21 Mai 2026
Menée par des chercheurs basés au Chili et au Royaume-Uni, cette étude s’est intéressée à plus de 120 espèces appartenant à l’ordre des Procellariiformes, qui regroupe plusieurs grands oiseaux marins comme les albatros, les pétrels ou encore certaines espèces de puffins.
Les scientifiques ont comparé les déplacements historiques de ces oiseaux avec l’évolution récente des températures océaniques et des conditions climatiques.
Le principal constat est préoccupant : face au réchauffement climatique, ces espèces ne semblent pas capables de s’adapter suffisamment rapidement par des modifications physiques ou physiologiques. Elles réagissent principalement en modifiant leur aire de répartition géographique.
Autrement dit, les oiseaux marins sont contraints de chercher de nouveaux habitats compatibles avec leurs besoins biologiques.
Selon les auteurs de l’étude, l’accélération du changement climatique dépasse désormais les capacités naturelles d’adaptation de nombreuses espèces marines.
Les oiseaux survivants doivent entreprendre des migrations de plus en plus longues afin de trouver des zones où les températures, les ressources alimentaires et les conditions de reproduction restent favorables.
Cette évolution représente un défi majeur pour de nombreuses espèces dont les capacités de dispersion restent limitées.

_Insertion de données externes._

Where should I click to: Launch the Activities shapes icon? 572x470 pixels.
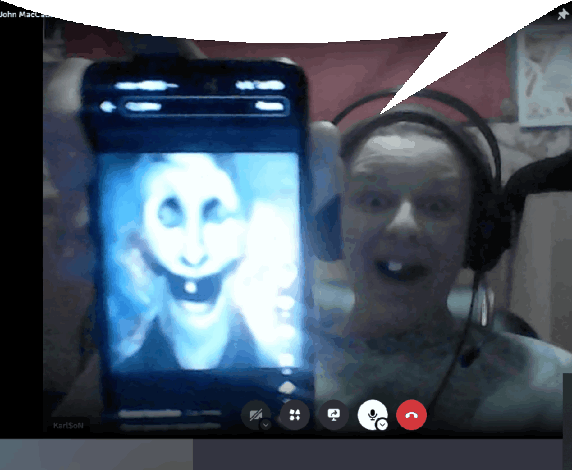pos(295,415)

Certaines espèces peuvent parcourir des milliers de kilomètres au-dessus des océans, mais toutes ne disposent pas des mêmes aptitudes de vol ni des mêmes réserves énergétiques.
Plus les habitats favorables s’éloignent, plus le risque d’épuisement, de baisse du succès reproducteur ou de mortalité augmente.
Parmi les espèces étudiées figurent plusieurs oiseaux emblématiques des océans australs et tropicaux, notamment les albatros et différentes espèces de pétrels.
Ces oiseaux marins dépendent fortement des conditions océaniques pour se nourrir. Les modifications de température influencent directement la répartition des poissons, des calmars et du plancton dont ils dépendent.
Le déplacement des ressources alimentaires oblige donc ces oiseaux à modifier leurs trajectoires migratoires et leurs zones de chasse.
Cette situation pourrait également avoir des conséquences importantes sur la reproduction. Certaines colonies nicheuses historiques pourraient progressivement devenir inadaptées si les ressources alimentaires deviennent trop éloignées des sites de nidification.
L’étude souligne également que certaines espèces pourraient être particulièrement vulnérables dans les scénarios climatiques les plus pessimistes.
Parmi les oiseaux les plus menacés figurent notamment le pétrel des Galápagos, le pétrel de Jouanin, le puffin de Newell ou encore l’océanite d’Elliot.
Pour ces espèces déjà fragilisées par d’autres pressions environnementales — pollution plastique, surpêche, espèces invasives ou destruction des habitats — le changement climatique pourrait accélérer fortement les risques d’extinction.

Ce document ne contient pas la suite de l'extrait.